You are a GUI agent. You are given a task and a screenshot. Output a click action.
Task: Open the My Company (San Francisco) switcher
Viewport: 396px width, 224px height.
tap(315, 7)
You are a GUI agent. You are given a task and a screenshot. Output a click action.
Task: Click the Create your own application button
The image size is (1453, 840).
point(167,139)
...
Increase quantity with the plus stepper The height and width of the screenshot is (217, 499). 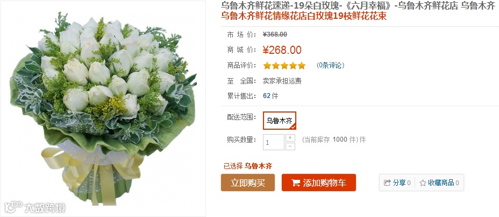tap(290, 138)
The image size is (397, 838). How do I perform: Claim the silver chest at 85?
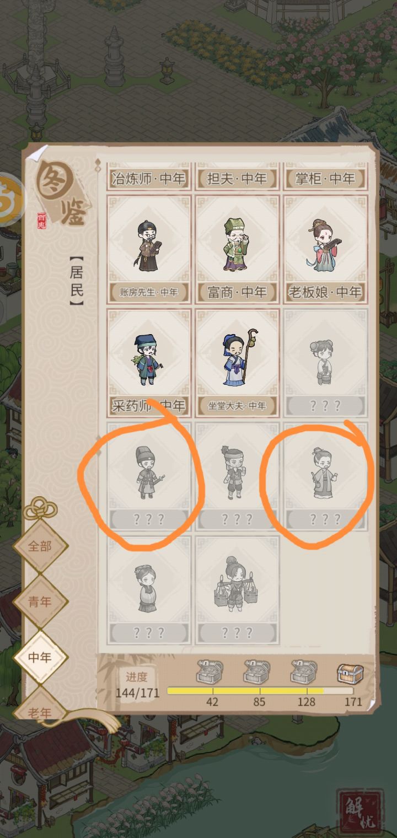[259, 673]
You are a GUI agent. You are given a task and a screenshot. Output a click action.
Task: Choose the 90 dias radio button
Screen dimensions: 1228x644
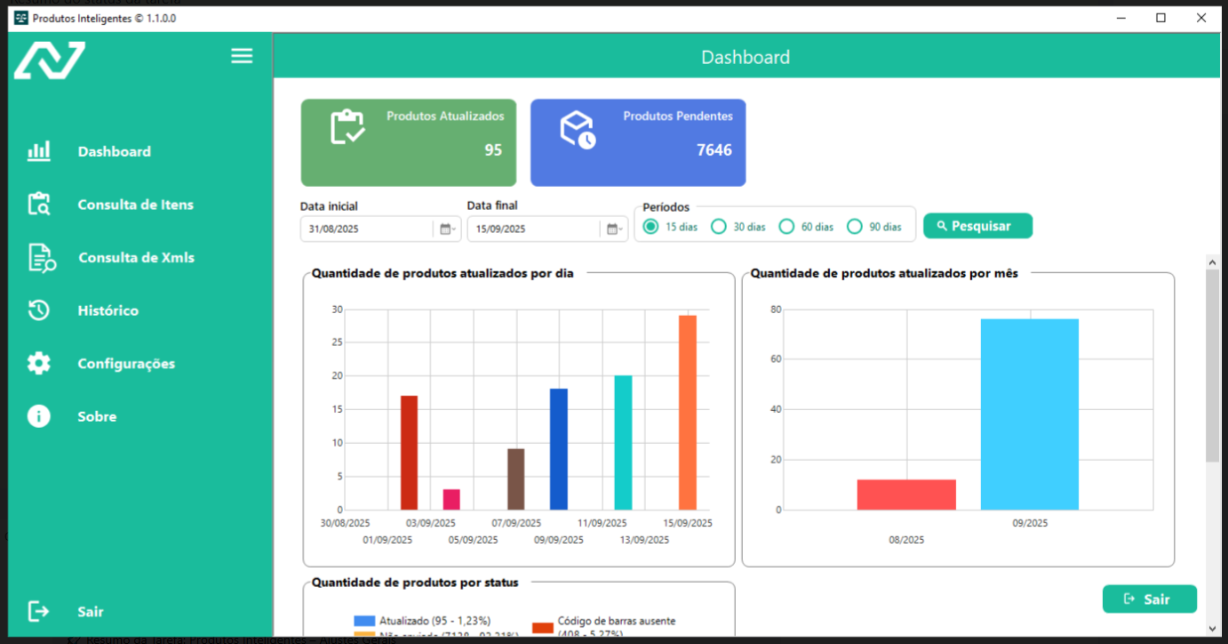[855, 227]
---
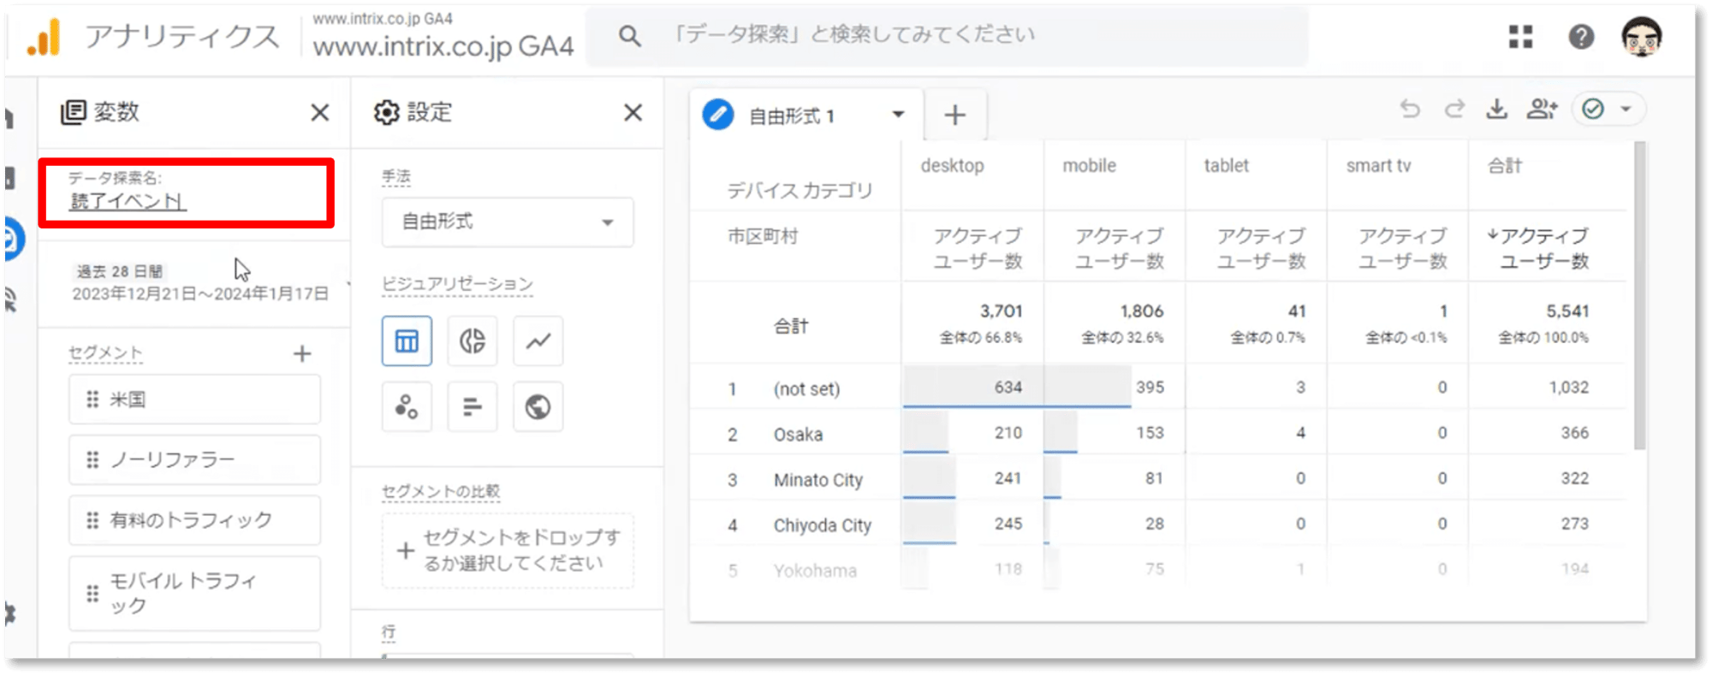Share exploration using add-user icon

- [EXERCISE]: Counting only lines that contain "button", say how many there are in the material above, and add nothing.

- [YOUR SOLUTION]: 2